Of course over the last few weeks I have been going backwards and forwards over podcasting again, but this is not more rumination. Instead it is emotion towards lost relationships, at least one sided ones.
During my 5 years working around the UK I spent a rough average of 5 hours a day driving, often much more. This time was always filled with podcasts. Each time I turned the key, after a few seconds pause my trusty Ford CMax (I had three of them in a row) was filled with my chosen episodes.
Hours and hours of my life I spent listening to Podcast personalities that taught me so much. They were my introduction to tech, to working on an iPad, my glimpse into brand new ways of thinking and new topics for me to become interested in. As the miles rolled on, I devoured whole episodes of my favorite shows over and over. The hosts shared personal insights with me, and we built up and very one sided relationship. I felt invested in them as podcasts and also individuals.

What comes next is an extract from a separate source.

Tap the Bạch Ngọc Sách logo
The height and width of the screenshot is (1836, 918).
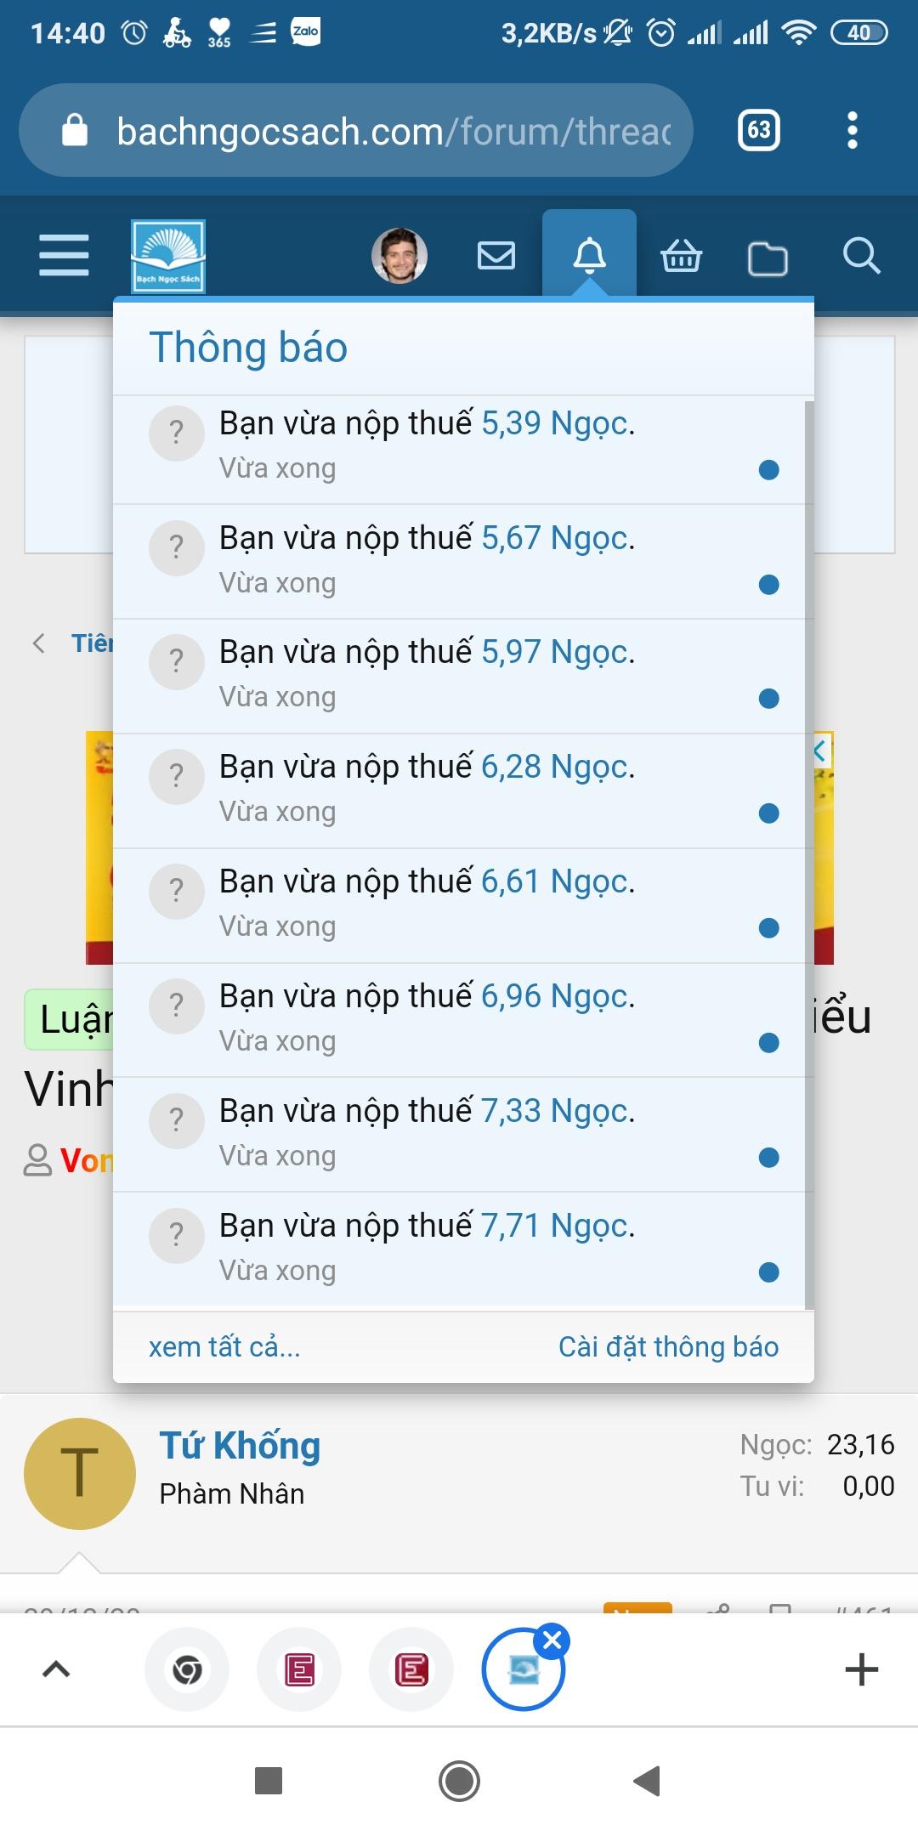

When my working life changed these dropped away, and as COVID hit they disappeared completely. These relationships my mind had built were severed and almost all of which I have no interest in now. It was only when compiling a list of my podcast feed now that I realised how many people have slipped out of my life.
I am filled with a strange melancholic feeling towards these shows and people. I am thankful for everything I have learnt and the interests I have found, but realised this was all one sided. All of a sudden understand people that become obsessed with people from TV shows than mean something to them.